## Direction
According to the text about the animated film, who directed it?

## Provided text
+===+

Muhammad: The Last Prophet is a 2002 American animated religious epic film, produced by Badr International and directed by Richard Rich. The movie was released in limited cinemas in the United States and the United Kingdom. The film focuses on the early days of Islam and Muhammad.

In accordance with Islamic law and tradition, Muhammad and the first four caliphs (Abu Bakr, Umar, Uthman, and Ali) are not depicted in the film or any of its prequels. Scenes that include Muhammad are shown from his perspective, with his words paraphrased by the narrator. The film has been approved by the Council of Al-Azhar Al-Shareef (Islamic Research Academy in Egypt) and the Supreme Islamic Shiite Council of Lebanon.  
 
All of the characters, such as the main character Malek and the rest of his family, are fictional.

The film has been dubbed into several languages including Arabic, French, Turkish and Malay.  The dialogue of the Arabic version differs from the English version of the film, and the dialogue of the Arabic version is more consistent and similar with traditional Islamic historical narratives.

Plot
The film follows Muhammad's first years as a prophet starting with Islam's beginnings in Mecca in which the Muslims are persecuted, the exodus to Medina, and ending with the Muslims' triumphant return to Mecca. A number of crucial events, such as the Battle of Badr, the Battle of Uhud, the Battle of the Trench, and the Conquest of Mecca are depicted.

Consultant
 Khaled Abou El Fadl
 Sheikh Ayman Jabalagi
 John Esposito

Cast
List of cast members and characters of this film, as well as the prequels:

Fictional characters
 Brian Nissen as Malek (Arabic version: Bassam Kousa as old and Mansour Salti as young)
 Catherine Lavin as Arwa (Arabic version: Laura Abou Assaad)
 Tiffany Johnson as Siham (Arabic version: Bahla Hegazy)
 Mark Hunt as Jahm (Arabic version: Muhammad Mustafi)
 Catherine Lavin as Jalilah (Arabic version: Thara Debsi)
 Lauren Shaffel as Huda (Arabic version: Youmna Halabi)
 Anthony Micheal Jr. as Hadi (Arabic version: Muhammad Al-Arabi Tarqan)

+===+

## Entries shown
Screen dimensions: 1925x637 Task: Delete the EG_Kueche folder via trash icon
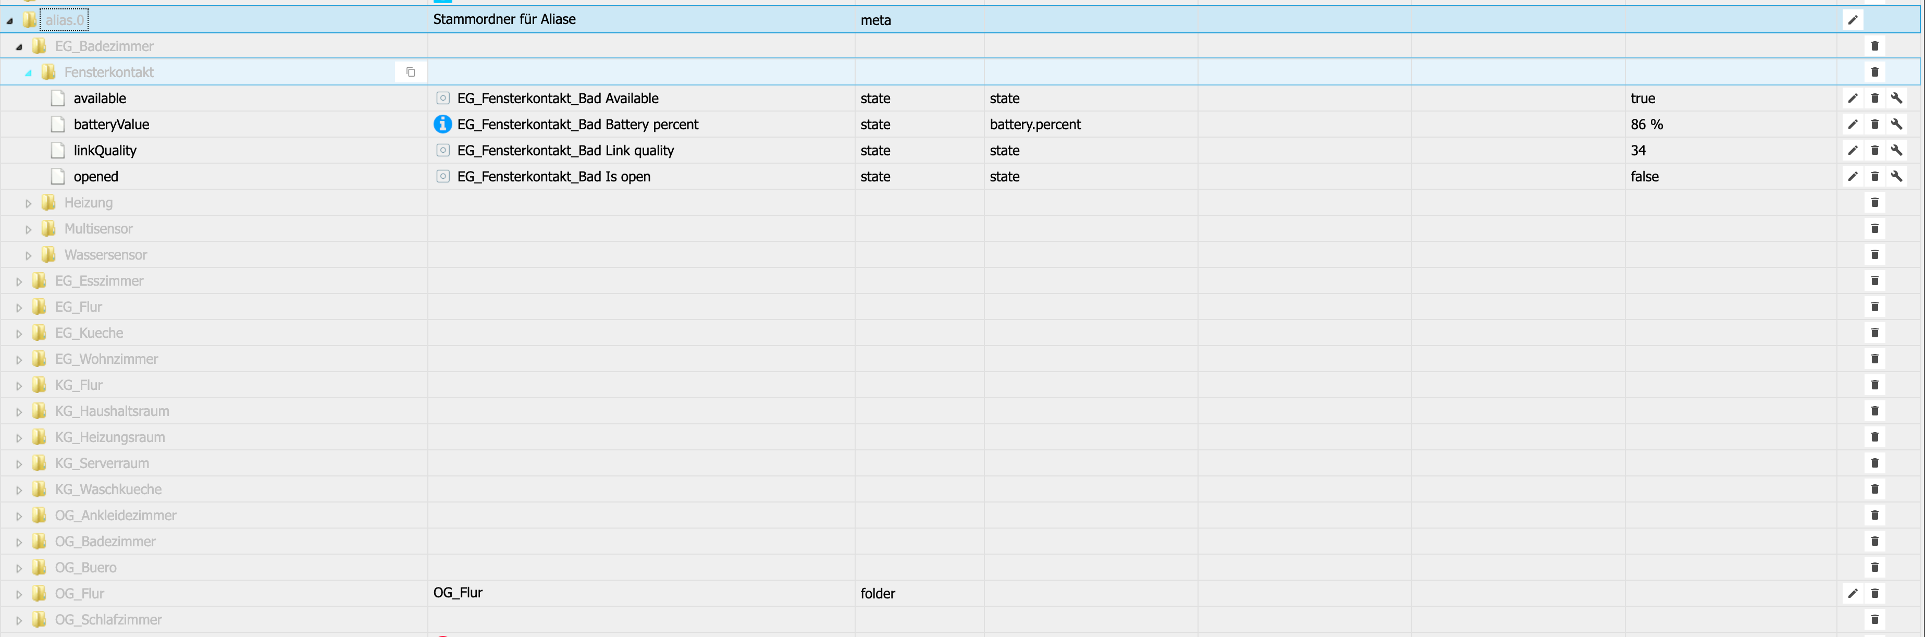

+===+

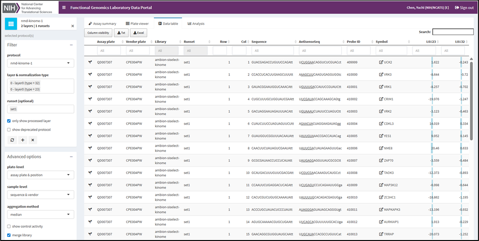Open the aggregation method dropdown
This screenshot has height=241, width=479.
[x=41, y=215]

+===+

## Solution
Richard Rich